# congratulations to one of our members!



## Flexin5 (Nov 12, 2011)

Ian aka sweetride for getting TOTM on reef central. well deserved!

http://reefkeeping.com/joomla/index.php/current-issue/article/152-tank-of-the-month

congrats buddy!


----------



## Bullet (Apr 19, 2014)

Wow that's the big time !
Congrats to him 
Thanks for posting !!


----------



## noy (Nov 19, 2012)

great accomplishment ian!
awesome tank and photos!


----------



## altcharacter (Jan 10, 2011)

That is the cleanest i've ever seen that tank! 
Congrats Ian, I've always said your tank is super sexy


----------



## fury165 (Aug 21, 2010)

More than well deserved, congrats Ian


----------



## PaulF757 (Dec 9, 2013)

Wait to go Ian, beautiful tank.

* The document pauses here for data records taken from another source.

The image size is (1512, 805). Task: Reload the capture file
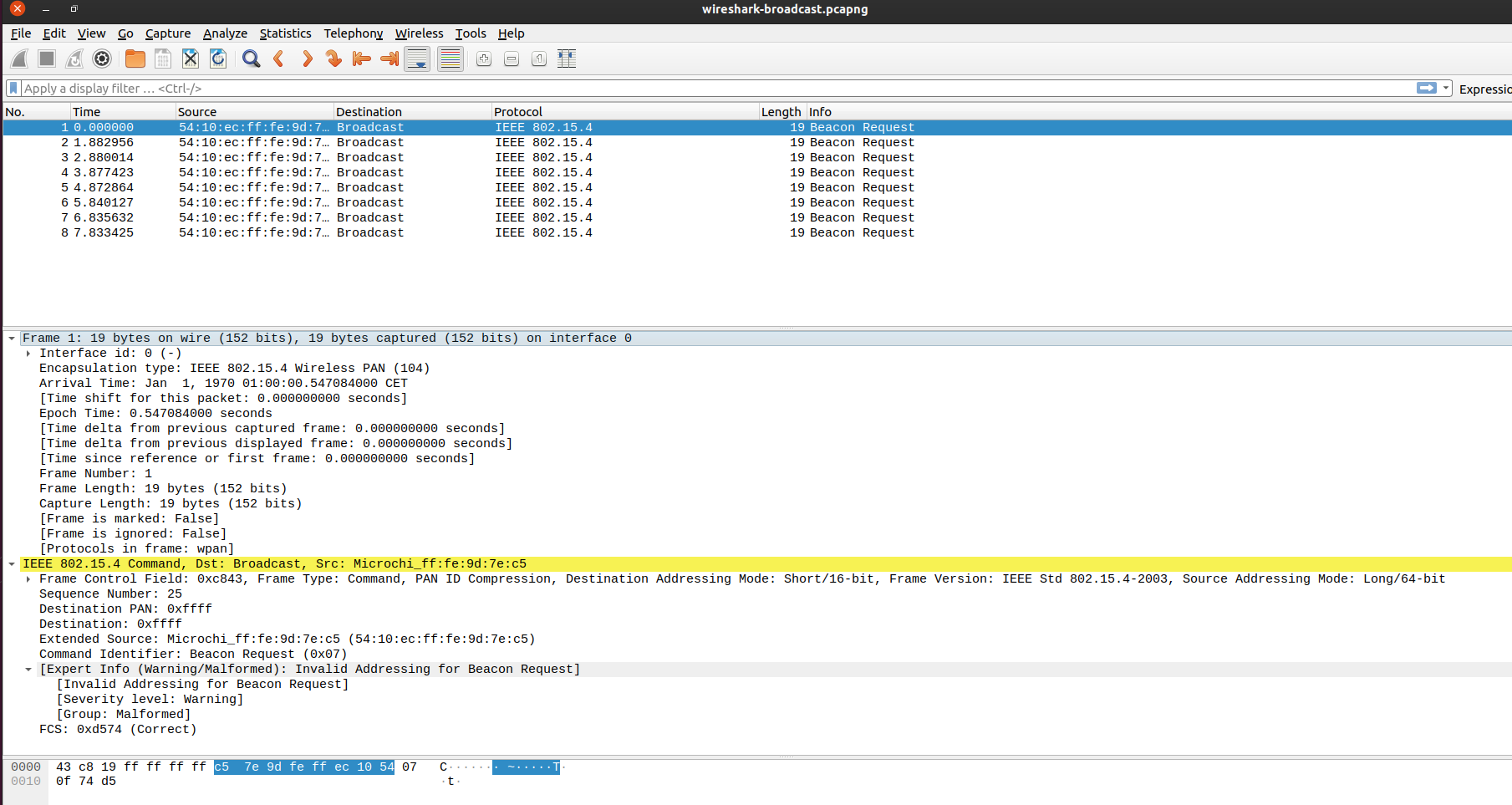tap(218, 59)
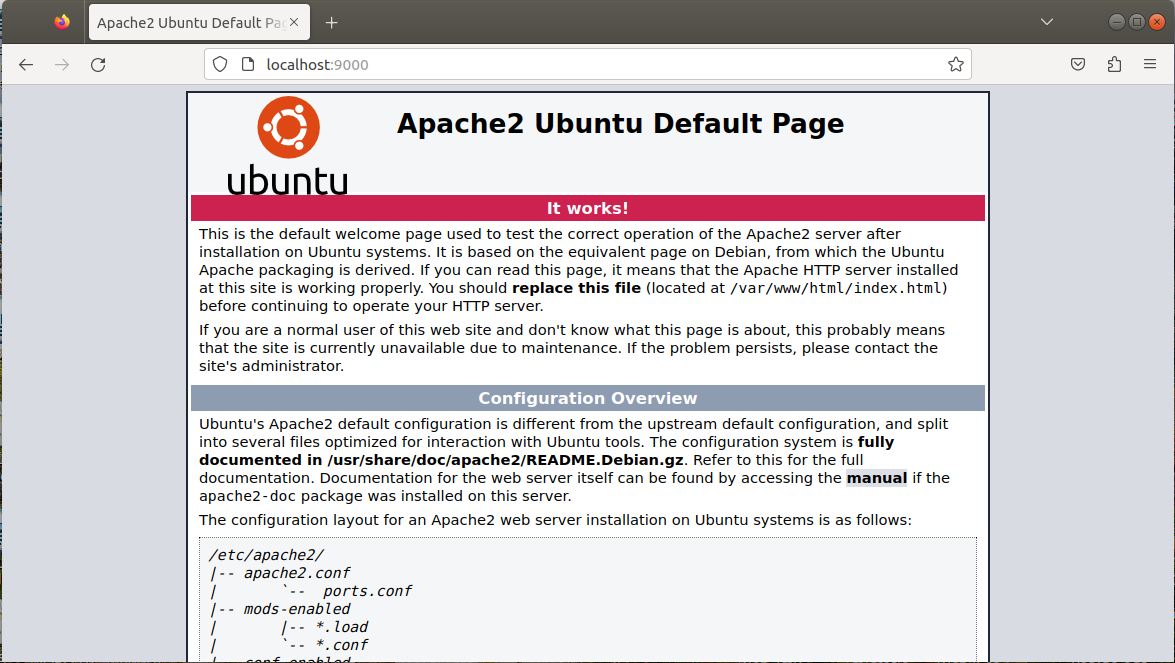This screenshot has width=1175, height=663.
Task: Minimize the Firefox window
Action: pos(1116,22)
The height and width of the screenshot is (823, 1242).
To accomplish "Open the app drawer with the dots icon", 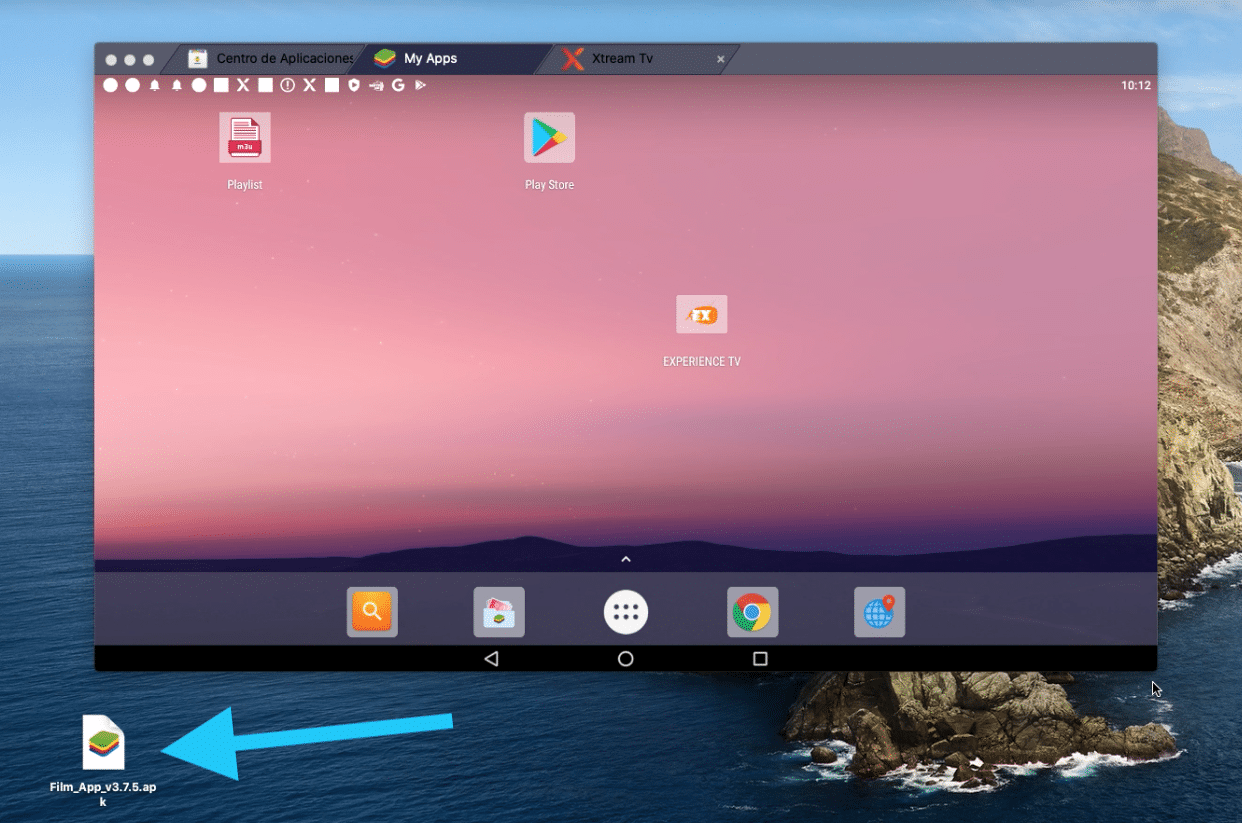I will 625,611.
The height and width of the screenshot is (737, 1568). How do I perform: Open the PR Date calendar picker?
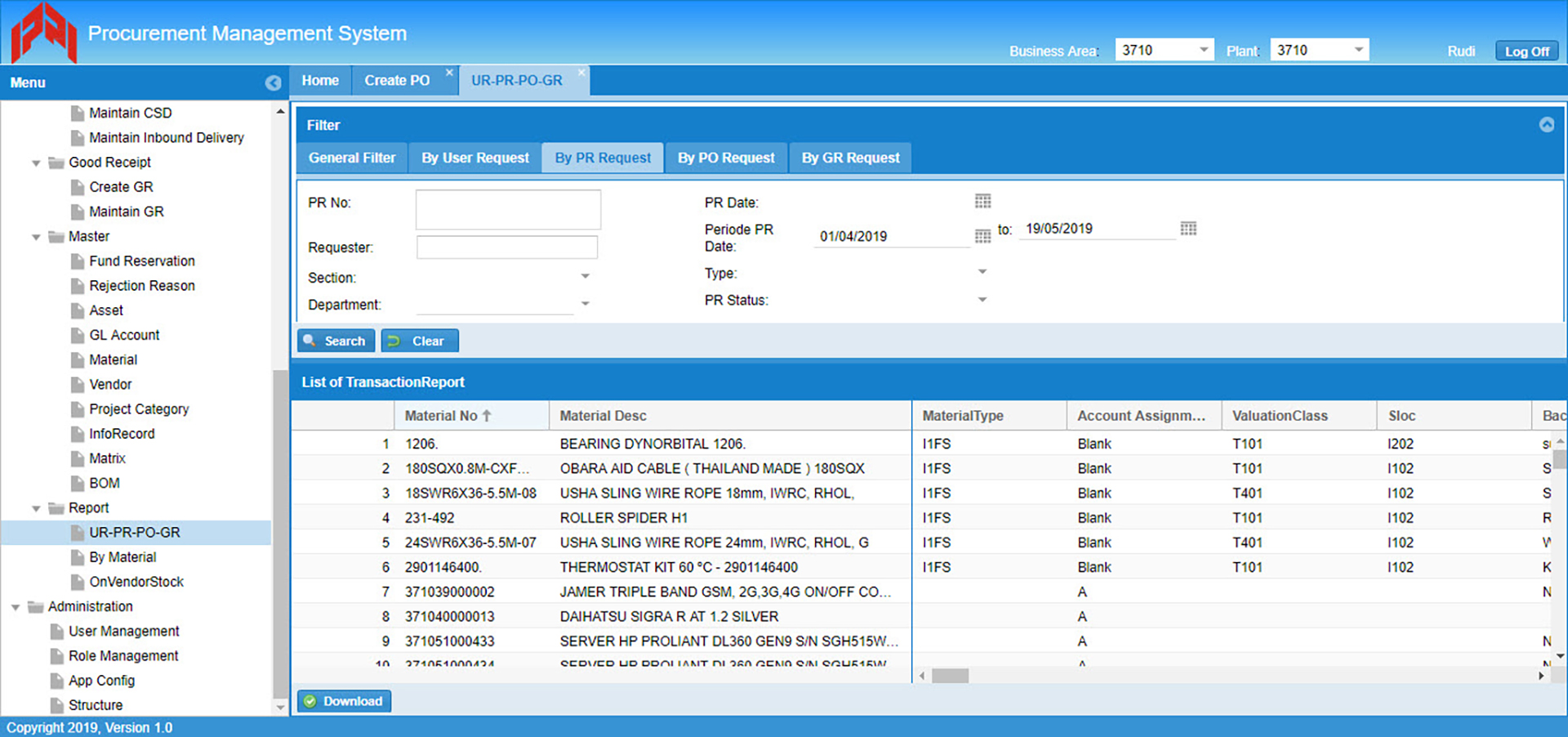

Great Job, congrats.


----------



## Keith T (Sep 24, 2009)

Congrats, well deserved!!


----------



## Mikeylikes (Nov 22, 2013)

Well done Ian and congrats !!

Having seen the setup first hand I can honestly say your tank is something I aspire to achieve one day.


----------



## rburns24 (Jan 31, 2011)

-
Congratulations. What an achievement!
-


----------



## notclear (Nov 5, 2011)

Congratulation Ian!


----------



## sweet ride (Nov 16, 2010)

WOW! somebody let the cat out of the bag! 

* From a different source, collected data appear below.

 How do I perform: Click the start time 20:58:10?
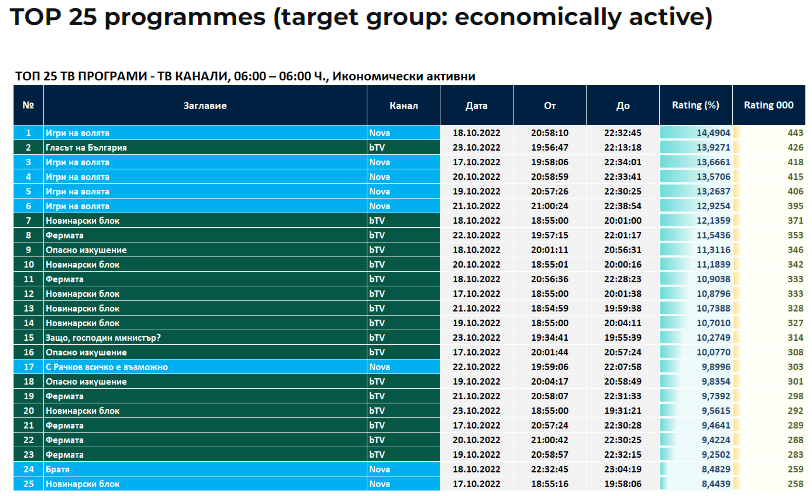[x=549, y=132]
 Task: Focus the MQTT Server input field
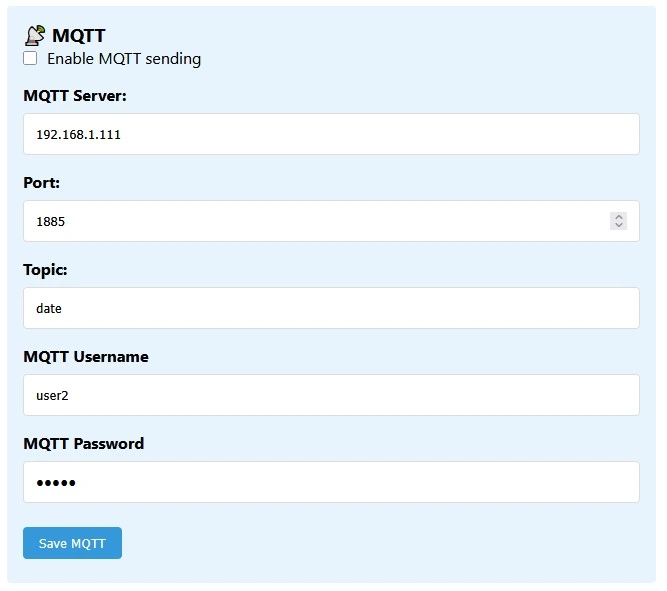click(331, 134)
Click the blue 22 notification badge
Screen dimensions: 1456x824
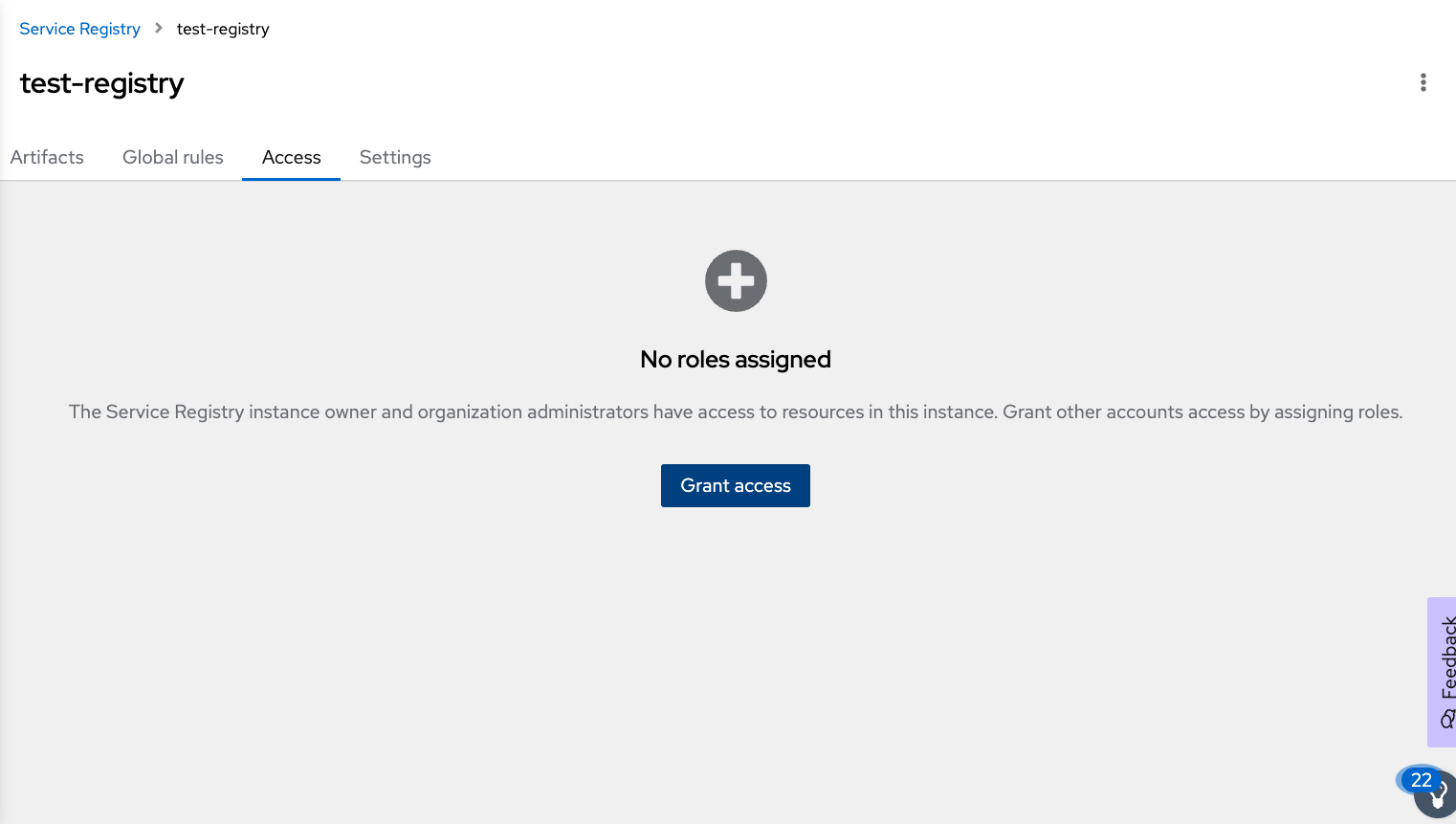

Thanks Jason! and thank you everyone for the kind words!!!!


----------



## rickcasa (Dec 7, 2011)

Very inspiring display and your hard work shows through. Couldn't happen to a nicer guy, congrats Ian!!


----------



## teemee (Aug 29, 2009)

Congratulations Ian!
I'd seen the new TOTM earlier today, and didn't even recognize it, it's grown out so much! What great accolades - well done!


----------



## CanadaCorals.com (May 12, 2013)

Congrats Ian!

What makes it even more impressive is the simplicity of the system and how you run it. 

Love it.


----------



## silent1mezzo (Jun 24, 2014)

What a gorgeous tank! Congrats!


----------



## Taipan (Feb 12, 2012)

That Display and setup is....one "Sweet Ride". Well deserved. Congratulations.


----------



## MPreston (Nov 11, 2013)

Congrats ian!


----------



## Flexin5 (Nov 12, 2011)

ohhhhhhhhh snappppp remember these days Ian? LMAO


----------



## manmadecorals (Jan 17, 2012)

très cool! 

Keep it up Ian!


----------



## sweet ride (Nov 16, 2010)

Thanks again folks!!! 

Jason so u've located my blue rice car! lol! good old sherway days!


----------



## Flexin5 (Nov 12, 2011)

sweet ride said:


> Thanks again folks!!!
> 
> Jason so u've located my blue rice car! lol! good old sherway days!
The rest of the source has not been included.